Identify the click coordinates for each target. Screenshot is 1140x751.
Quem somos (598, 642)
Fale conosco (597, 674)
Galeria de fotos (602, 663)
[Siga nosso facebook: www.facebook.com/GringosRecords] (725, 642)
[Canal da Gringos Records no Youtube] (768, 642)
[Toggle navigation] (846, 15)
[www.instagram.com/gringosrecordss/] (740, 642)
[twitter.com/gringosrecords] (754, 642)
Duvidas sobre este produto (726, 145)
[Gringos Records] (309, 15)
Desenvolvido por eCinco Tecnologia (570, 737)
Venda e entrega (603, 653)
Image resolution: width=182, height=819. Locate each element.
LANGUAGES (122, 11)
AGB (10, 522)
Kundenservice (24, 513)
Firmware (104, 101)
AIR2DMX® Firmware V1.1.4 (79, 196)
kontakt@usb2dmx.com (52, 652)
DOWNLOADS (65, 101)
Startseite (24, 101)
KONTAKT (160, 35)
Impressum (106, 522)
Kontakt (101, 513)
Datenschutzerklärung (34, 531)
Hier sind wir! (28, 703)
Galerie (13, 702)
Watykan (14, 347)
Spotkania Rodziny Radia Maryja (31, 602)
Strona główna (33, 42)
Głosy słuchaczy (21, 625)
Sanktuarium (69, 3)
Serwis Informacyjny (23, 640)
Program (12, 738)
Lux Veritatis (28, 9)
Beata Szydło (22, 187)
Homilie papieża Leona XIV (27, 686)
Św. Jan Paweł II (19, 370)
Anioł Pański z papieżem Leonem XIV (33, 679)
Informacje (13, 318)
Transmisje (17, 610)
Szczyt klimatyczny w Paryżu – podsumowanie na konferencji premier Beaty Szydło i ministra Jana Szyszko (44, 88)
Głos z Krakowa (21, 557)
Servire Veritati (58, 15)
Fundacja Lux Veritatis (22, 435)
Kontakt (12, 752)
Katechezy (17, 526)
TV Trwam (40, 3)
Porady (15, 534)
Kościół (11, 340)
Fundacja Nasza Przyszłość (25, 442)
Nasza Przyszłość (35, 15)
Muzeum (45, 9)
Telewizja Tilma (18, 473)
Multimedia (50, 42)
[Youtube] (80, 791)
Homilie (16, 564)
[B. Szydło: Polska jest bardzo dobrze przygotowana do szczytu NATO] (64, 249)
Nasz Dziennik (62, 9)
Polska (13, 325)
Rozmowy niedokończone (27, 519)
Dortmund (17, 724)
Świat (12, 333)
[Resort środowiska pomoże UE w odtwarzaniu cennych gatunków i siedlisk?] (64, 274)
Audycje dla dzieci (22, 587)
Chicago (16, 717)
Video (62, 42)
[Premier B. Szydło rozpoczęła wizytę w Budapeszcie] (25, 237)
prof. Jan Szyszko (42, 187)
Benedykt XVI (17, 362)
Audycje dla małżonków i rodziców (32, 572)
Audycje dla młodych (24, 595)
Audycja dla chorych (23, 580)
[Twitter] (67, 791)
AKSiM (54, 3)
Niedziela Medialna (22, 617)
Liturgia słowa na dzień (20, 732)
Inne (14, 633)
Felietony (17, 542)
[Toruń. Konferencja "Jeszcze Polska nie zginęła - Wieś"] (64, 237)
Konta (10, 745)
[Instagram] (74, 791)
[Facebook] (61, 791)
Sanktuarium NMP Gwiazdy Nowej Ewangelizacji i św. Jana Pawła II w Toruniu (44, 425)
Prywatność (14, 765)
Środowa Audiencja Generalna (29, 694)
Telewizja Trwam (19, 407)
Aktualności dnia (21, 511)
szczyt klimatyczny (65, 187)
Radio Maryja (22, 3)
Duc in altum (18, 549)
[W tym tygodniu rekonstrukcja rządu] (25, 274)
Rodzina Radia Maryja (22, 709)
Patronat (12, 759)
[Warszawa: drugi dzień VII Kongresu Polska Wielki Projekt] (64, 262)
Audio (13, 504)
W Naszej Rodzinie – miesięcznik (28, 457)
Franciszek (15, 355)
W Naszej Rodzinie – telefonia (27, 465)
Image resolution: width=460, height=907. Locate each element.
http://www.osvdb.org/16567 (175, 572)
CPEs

**WRITTEN TASK:**
Update the records above by replacing "Firmware" with "Software" everywhere it occurs. Give all the records again with every other part unchanged.

**EXERCISE RESULT:**
Identify the click coordinates for each target. Screenshot is 1140x751.
Quem somos (598, 642)
Fale conosco (597, 674)
Galeria de fotos (602, 663)
[Siga nosso facebook: www.facebook.com/GringosRecords] (725, 642)
[Canal da Gringos Records no Youtube] (768, 642)
[Toggle navigation] (846, 15)
[www.instagram.com/gringosrecordss/] (740, 642)
[twitter.com/gringosrecords] (754, 642)
Duvidas sobre este produto (726, 145)
[Gringos Records] (309, 15)
Desenvolvido por eCinco Tecnologia (570, 737)
Venda e entrega (603, 653)
Image resolution: width=182, height=819. Locate each element.
LANGUAGES (122, 11)
AGB (10, 522)
Kundenservice (24, 513)
Software (104, 101)
AIR2DMX® Software V1.1.4 (79, 196)
kontakt@usb2dmx.com (52, 652)
DOWNLOADS (65, 101)
Startseite (24, 101)
KONTAKT (160, 35)
Impressum (106, 522)
Kontakt (101, 513)
Datenschutzerklärung (34, 531)
Hier sind wir! (28, 703)
Galerie (13, 702)
Watykan (14, 347)
Spotkania Rodziny Radia Maryja (31, 602)
Strona główna (33, 42)
Głosy słuchaczy (21, 625)
Sanktuarium (69, 3)
Serwis Informacyjny (23, 640)
Program (12, 738)
Lux Veritatis (28, 9)
Beata Szydło (22, 187)
Homilie papieża Leona XIV (27, 686)
Św. Jan Paweł II (19, 370)
Anioł Pański z papieżem Leonem XIV (33, 679)
Informacje (13, 318)
Transmisje (17, 610)
Szczyt klimatyczny w Paryżu – podsumowanie na konferencji premier Beaty Szydło i ministra Jana Szyszko (44, 88)
Głos z Krakowa (21, 557)
Servire Veritati (58, 15)
Fundacja Lux Veritatis (22, 435)
Kontakt (12, 752)
Katechezy (17, 526)
TV Trwam (40, 3)
Porady (15, 534)
Kościół (11, 340)
Fundacja Nasza Przyszłość (25, 442)
Nasza Przyszłość (35, 15)
Muzeum (45, 9)
Telewizja Tilma (18, 473)
Multimedia (50, 42)
[Youtube] (80, 791)
Homilie (16, 564)
[B. Szydło: Polska jest bardzo dobrze przygotowana do szczytu NATO] (64, 249)
Nasz Dziennik (62, 9)
Polska (13, 325)
Rozmowy niedokończone (27, 519)
Dortmund (17, 724)
Świat (12, 333)
[Resort środowiska pomoże UE w odtwarzaniu cennych gatunków i siedlisk?] (64, 274)
Audycje dla dzieci (22, 587)
Chicago (16, 717)
Video (62, 42)
[Premier B. Szydło rozpoczęła wizytę w Budapeszcie] (25, 237)
prof. Jan Szyszko (42, 187)
Benedykt XVI (17, 362)
Audycje dla małżonków i rodziców (32, 572)
Audycje dla młodych (24, 595)
Audycja dla chorych (23, 580)
[Twitter] (67, 791)
AKSiM (54, 3)
Niedziela Medialna (22, 617)
Liturgia słowa na dzień (20, 732)
Inne (14, 633)
Felietony (17, 542)
[Toruń. Konferencja "Jeszcze Polska nie zginęła - Wieś"] (64, 237)
Konta (10, 745)
[Instagram] (74, 791)
[Facebook] (61, 791)
Sanktuarium NMP Gwiazdy Nowej Ewangelizacji i św. Jana Pawła II w Toruniu (44, 425)
Prywatność (14, 765)
Środowa Audiencja Generalna (29, 694)
Telewizja Trwam (19, 407)
Aktualności dnia (21, 511)
szczyt klimatyczny (65, 187)
Radio Maryja (22, 3)
Duc in altum (18, 549)
[W tym tygodniu rekonstrukcja rządu] (25, 274)
Rodzina Radia Maryja (22, 709)
Patronat (12, 759)
[Warszawa: drugi dzień VII Kongresu Polska Wielki Projekt] (64, 262)
Audio (13, 504)
W Naszej Rodzinie – miesięcznik (28, 457)
Franciszek (15, 355)
W Naszej Rodzinie – telefonia (27, 465)
Image resolution: width=460, height=907. Locate each element.
http://www.osvdb.org/16567 (175, 572)
CPEs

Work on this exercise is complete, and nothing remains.